Obviously, they are not writing those books. They are using AI to copy David Baldacci's style and putting it on the store. David, in a recent testimony, said that he feels as if someone "backed up a truck to his imagination and stole everything he ever created. What AI does is take what authors produce and provide shortcuts".

You should listen to his full testimony. It's only 6 minutes, but it's valuable to hear from the people whose work is being stolen by AI.

If you were a judge how would you rule? Before I tell you how the judge ruled, I need to explain the "fair use" policy outlined in the Copyright Act. Copyright website has a few things to say about fair use.

The most important section over there is:

Additionally, "transformative" uses are more likely to be considered fair.

Transformative - that's the keyword Anthropic's lawyers were using. See if I take an author's book and copy it word for word; then I'm violating copyright. However, if I learn from that book and then provide my interpretation of what I have learned, that's not a violation of copyright, but rather I'm providing "transformed" information.

If you ask AI "how the atomic bomb was built," it would not copy word by word from any book. Rather, it would give you an answer which is "transformed" from various books written on the topic of "how the atomic bomb was built".

Now that you know about "transformative" part of "fair use" and if you are a judge how would you rule. Personally, I'm very sympathetic to all the authors whose content was used to build AI, but the way copyright law is written, it allows "transformative" use. And that's what the judge said. The judge said that Antrhopic is not violating copyrights of the book authors.

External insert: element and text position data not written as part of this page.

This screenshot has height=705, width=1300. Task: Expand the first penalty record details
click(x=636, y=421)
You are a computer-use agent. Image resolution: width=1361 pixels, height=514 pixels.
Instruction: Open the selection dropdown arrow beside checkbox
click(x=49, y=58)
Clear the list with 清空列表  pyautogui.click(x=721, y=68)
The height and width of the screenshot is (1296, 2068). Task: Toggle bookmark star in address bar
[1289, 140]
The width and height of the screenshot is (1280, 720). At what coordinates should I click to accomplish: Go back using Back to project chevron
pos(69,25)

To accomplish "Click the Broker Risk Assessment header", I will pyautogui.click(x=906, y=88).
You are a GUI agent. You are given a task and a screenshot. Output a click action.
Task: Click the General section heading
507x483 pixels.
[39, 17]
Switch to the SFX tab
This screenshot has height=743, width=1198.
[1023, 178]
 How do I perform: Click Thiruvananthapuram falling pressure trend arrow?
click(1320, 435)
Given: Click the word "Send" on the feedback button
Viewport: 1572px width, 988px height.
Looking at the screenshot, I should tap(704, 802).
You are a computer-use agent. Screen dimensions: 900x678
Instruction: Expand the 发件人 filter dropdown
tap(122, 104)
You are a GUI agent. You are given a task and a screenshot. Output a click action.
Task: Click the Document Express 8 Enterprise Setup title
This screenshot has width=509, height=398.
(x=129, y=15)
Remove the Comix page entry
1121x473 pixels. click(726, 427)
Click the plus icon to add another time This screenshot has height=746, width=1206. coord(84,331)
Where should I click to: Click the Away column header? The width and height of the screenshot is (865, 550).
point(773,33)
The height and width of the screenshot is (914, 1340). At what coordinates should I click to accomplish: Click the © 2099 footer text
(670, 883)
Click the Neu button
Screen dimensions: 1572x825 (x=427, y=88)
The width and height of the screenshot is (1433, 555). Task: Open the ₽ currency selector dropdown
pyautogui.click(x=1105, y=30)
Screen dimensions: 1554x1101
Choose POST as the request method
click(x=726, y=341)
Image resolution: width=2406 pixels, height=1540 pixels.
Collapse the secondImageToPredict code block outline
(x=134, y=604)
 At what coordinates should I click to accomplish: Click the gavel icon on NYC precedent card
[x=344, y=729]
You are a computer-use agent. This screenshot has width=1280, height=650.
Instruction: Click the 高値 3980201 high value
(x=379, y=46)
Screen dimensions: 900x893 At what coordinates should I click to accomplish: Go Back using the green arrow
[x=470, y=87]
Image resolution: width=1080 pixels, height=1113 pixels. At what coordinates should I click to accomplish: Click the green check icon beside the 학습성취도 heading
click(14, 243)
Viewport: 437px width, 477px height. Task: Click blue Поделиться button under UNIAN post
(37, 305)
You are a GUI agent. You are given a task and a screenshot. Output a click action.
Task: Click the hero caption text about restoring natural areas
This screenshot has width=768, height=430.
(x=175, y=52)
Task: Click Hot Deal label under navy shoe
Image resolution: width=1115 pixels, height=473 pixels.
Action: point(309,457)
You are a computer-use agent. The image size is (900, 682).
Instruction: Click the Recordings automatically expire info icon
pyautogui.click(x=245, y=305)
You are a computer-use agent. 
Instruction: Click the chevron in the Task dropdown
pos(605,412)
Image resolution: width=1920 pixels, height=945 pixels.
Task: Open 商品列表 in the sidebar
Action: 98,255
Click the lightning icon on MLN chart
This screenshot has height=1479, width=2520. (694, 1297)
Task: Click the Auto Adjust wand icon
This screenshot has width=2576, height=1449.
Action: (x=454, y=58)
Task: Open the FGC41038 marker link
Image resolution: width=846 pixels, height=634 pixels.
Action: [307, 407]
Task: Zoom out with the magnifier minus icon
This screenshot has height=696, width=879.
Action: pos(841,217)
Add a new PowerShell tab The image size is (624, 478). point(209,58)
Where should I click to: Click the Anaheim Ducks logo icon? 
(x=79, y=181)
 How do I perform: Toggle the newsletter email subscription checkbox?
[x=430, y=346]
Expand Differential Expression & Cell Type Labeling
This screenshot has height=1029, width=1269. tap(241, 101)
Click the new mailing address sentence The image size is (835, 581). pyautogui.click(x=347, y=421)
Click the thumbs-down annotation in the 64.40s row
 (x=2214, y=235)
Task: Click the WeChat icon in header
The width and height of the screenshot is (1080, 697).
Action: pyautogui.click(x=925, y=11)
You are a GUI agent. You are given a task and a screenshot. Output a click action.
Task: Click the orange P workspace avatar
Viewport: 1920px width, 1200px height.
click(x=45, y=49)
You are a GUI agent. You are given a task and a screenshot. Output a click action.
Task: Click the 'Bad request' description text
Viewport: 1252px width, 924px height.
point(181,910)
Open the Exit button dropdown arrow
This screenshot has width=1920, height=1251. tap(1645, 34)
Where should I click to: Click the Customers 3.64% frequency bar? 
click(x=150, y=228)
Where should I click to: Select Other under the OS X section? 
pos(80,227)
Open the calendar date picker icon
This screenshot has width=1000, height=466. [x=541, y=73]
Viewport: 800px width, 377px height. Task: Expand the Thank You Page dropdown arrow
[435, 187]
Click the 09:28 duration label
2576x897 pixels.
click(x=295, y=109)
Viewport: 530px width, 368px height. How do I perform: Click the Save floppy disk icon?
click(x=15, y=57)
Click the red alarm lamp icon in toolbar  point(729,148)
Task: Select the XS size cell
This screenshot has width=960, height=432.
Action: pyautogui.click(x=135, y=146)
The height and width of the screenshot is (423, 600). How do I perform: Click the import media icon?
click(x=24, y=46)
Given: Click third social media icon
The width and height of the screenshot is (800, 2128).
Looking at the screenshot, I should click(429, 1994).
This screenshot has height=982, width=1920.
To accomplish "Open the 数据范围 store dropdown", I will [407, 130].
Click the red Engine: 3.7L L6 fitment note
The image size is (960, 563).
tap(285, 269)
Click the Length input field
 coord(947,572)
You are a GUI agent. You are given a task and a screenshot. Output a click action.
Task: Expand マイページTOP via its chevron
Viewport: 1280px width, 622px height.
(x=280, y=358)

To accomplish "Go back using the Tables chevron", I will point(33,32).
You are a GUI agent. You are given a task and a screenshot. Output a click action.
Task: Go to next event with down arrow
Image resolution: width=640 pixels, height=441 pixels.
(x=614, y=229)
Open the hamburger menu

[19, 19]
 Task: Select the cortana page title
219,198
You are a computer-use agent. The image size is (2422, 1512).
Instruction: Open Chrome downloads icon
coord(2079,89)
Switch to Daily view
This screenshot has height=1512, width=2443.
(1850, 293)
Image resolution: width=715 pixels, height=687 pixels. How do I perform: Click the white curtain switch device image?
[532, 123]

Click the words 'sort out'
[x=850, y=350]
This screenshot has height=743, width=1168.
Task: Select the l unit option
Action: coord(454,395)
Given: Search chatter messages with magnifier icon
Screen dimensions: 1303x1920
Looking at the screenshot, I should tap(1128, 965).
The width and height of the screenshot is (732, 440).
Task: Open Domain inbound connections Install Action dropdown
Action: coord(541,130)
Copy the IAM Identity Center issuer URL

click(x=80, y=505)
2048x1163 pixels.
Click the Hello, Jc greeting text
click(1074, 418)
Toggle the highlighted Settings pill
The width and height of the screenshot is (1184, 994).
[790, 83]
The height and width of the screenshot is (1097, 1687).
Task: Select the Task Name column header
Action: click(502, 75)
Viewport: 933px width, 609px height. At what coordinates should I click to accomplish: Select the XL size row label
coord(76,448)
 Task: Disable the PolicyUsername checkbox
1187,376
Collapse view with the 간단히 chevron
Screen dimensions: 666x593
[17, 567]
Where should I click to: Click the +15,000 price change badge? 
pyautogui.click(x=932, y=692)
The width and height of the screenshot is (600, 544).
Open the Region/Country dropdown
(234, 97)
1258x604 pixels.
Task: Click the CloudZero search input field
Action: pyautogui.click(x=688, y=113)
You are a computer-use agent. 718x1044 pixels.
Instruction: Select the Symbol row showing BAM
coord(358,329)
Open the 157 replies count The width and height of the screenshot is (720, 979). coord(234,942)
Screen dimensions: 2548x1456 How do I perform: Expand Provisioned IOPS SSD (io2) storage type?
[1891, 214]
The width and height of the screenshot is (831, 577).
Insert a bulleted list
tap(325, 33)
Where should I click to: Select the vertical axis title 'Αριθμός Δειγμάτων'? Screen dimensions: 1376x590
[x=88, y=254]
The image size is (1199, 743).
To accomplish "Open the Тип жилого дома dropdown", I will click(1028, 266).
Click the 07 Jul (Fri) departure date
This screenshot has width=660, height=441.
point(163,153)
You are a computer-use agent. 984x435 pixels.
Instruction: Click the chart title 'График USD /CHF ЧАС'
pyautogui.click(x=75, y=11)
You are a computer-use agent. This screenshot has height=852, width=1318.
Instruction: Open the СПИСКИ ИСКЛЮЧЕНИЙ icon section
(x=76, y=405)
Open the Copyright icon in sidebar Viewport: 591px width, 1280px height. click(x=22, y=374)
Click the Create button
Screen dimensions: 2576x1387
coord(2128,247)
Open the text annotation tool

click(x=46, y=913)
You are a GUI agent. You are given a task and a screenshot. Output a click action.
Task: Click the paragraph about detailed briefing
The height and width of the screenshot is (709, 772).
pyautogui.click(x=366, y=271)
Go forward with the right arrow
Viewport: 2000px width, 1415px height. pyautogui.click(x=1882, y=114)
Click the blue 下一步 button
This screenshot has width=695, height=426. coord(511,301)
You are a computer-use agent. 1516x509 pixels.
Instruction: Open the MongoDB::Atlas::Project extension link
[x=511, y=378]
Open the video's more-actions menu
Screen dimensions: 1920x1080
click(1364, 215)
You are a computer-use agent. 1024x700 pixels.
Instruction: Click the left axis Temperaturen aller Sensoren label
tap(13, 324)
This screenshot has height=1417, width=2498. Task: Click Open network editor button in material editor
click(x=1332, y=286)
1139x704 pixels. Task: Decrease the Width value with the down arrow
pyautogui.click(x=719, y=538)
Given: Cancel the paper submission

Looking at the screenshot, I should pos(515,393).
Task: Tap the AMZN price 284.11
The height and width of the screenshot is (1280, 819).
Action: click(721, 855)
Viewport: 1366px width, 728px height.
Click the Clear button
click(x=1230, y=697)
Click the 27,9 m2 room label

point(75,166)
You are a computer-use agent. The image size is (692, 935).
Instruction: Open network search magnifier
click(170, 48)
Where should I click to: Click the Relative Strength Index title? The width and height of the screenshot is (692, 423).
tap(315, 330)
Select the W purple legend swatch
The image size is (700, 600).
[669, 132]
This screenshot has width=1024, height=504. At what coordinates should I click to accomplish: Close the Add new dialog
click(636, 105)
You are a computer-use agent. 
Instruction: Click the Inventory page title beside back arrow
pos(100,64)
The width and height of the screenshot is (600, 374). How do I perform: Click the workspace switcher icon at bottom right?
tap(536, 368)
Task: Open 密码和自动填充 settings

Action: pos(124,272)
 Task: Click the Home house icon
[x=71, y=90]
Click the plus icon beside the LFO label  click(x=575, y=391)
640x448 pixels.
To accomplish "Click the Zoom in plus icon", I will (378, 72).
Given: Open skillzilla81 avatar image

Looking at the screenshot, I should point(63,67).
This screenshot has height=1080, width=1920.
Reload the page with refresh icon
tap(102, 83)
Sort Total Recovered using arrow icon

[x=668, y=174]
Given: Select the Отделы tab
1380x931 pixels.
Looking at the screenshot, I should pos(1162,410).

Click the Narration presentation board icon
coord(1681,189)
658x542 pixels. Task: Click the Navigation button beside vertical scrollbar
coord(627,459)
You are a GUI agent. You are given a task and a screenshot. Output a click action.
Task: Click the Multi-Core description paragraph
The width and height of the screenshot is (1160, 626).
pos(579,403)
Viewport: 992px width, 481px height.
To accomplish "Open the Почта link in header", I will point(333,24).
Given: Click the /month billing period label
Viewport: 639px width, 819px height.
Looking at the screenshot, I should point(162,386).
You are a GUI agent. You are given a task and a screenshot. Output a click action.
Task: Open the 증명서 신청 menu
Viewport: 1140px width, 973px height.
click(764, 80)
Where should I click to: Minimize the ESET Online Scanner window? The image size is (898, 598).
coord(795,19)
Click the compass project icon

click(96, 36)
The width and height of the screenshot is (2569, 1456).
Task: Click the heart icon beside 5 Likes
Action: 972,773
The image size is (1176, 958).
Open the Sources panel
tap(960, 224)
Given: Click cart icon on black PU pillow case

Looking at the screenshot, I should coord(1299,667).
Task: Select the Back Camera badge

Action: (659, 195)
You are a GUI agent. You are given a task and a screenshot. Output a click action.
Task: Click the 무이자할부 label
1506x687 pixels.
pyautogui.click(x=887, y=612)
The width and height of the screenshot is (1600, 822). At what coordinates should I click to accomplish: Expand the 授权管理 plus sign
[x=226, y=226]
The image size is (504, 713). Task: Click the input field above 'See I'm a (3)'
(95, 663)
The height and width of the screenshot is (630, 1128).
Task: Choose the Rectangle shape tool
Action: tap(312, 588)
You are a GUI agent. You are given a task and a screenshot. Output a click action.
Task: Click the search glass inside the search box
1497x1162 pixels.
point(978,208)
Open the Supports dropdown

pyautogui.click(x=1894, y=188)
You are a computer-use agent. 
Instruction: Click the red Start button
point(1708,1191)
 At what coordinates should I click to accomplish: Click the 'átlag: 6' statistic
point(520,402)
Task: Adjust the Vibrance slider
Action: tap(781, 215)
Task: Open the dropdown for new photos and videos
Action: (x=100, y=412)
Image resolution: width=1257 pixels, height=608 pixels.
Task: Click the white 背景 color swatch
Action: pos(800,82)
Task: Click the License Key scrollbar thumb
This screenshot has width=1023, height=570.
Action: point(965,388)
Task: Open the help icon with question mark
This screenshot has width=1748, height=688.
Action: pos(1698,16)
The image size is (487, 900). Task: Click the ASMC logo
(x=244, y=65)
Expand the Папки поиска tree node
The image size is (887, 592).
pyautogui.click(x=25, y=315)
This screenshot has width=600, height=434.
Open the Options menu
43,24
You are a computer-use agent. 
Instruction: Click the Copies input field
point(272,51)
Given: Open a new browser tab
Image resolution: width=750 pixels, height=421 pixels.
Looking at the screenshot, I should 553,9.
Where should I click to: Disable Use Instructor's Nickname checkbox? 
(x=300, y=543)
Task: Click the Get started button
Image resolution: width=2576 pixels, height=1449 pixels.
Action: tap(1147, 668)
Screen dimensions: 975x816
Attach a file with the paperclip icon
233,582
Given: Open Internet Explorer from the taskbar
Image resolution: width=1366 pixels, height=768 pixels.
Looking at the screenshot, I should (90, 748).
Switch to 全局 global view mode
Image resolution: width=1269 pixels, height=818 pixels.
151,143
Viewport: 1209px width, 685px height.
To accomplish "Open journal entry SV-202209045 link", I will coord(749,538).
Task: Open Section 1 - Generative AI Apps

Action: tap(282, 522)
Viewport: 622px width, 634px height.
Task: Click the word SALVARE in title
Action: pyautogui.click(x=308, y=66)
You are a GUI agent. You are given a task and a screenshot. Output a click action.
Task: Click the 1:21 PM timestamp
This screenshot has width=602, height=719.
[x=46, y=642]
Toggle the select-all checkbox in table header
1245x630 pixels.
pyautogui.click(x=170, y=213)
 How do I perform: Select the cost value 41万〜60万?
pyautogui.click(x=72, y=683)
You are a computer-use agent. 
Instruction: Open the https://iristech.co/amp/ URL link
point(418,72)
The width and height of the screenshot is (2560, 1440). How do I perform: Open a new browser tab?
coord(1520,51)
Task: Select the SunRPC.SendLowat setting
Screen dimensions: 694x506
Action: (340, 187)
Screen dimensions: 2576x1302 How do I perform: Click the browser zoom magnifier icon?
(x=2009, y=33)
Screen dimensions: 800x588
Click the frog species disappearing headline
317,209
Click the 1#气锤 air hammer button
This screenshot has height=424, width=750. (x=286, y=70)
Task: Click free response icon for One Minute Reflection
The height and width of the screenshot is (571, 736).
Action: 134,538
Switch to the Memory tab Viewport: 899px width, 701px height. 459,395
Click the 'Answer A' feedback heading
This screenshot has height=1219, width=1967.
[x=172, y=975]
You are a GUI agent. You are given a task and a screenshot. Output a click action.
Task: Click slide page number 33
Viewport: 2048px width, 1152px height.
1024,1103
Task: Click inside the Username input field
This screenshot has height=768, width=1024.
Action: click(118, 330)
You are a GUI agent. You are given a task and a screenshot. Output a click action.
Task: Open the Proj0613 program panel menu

That's a huge win not only for Anthropic but for the whole AI community.

So if I'm an author then what are my choices. Remember previously with google the deal was simple. Using robots.txt I would govern what google can crawl and in return google gives me links. No need to involve the government. Google respected robots.txt and everyone played by the rule.

In mid 2024 some folks noted that Perplexity AI was not honoring robots.txt. Perplexity officially accepted that they are not honoring robots.txt, but the executives took a posture that if you want a better search, then you have to allow us. Since robots.txt is not a government-mandated law, no one can do anything about it. Perplexity kept crawling the sites there were banned in robots.txt even after this matter was brought to public.

As you can see Google had setup an honor system and everything worked fine. Then these AI cowboys came and decided that the old norms do not apply to them.

Publishers and content creators were getting frustrated. Their content is getting scraped. These AI companies are worth billions, but the content authors don't reap any benefits.

So that's the current environment. Matthew thinks he would be the savior of all these content creators. Cloudflare today handles 20% of web traffic. Soon it would handle 30% and more. Matthew came up with this default ban idea so that the content creators who are using cloudflare are protected.

Matthew is also allowing the content creators to set a price for crawl. In this way they more they crawl the more they need to pay. To me that seems fair. After all these AI companies are benefitting from the content and they are not bringing any benefits to the content creators.

Before I finish this long article, I have a thought. OpenAI should buy Cloudflare. By default, Cloudflare has blocked all AI bots except Google Bot. If OpenAI buys Cloudflare, then obviously OpenAI would be able to get the new content, but it can starve other AI companies of the new content.

OpenAI is fighting on multiple fronts. It's competing with Google search, Microsoft search and other AI companies. Buying cloudflare will not help in fighting Google but it will help in cutting off content for Bing and other AI companies.I assumeg that in the future Microsoft and OpenAI will not be partners.

Or perhaps Microsoft should acquire Cloudflare and cut off its supply to all AI companies, including OpenAI.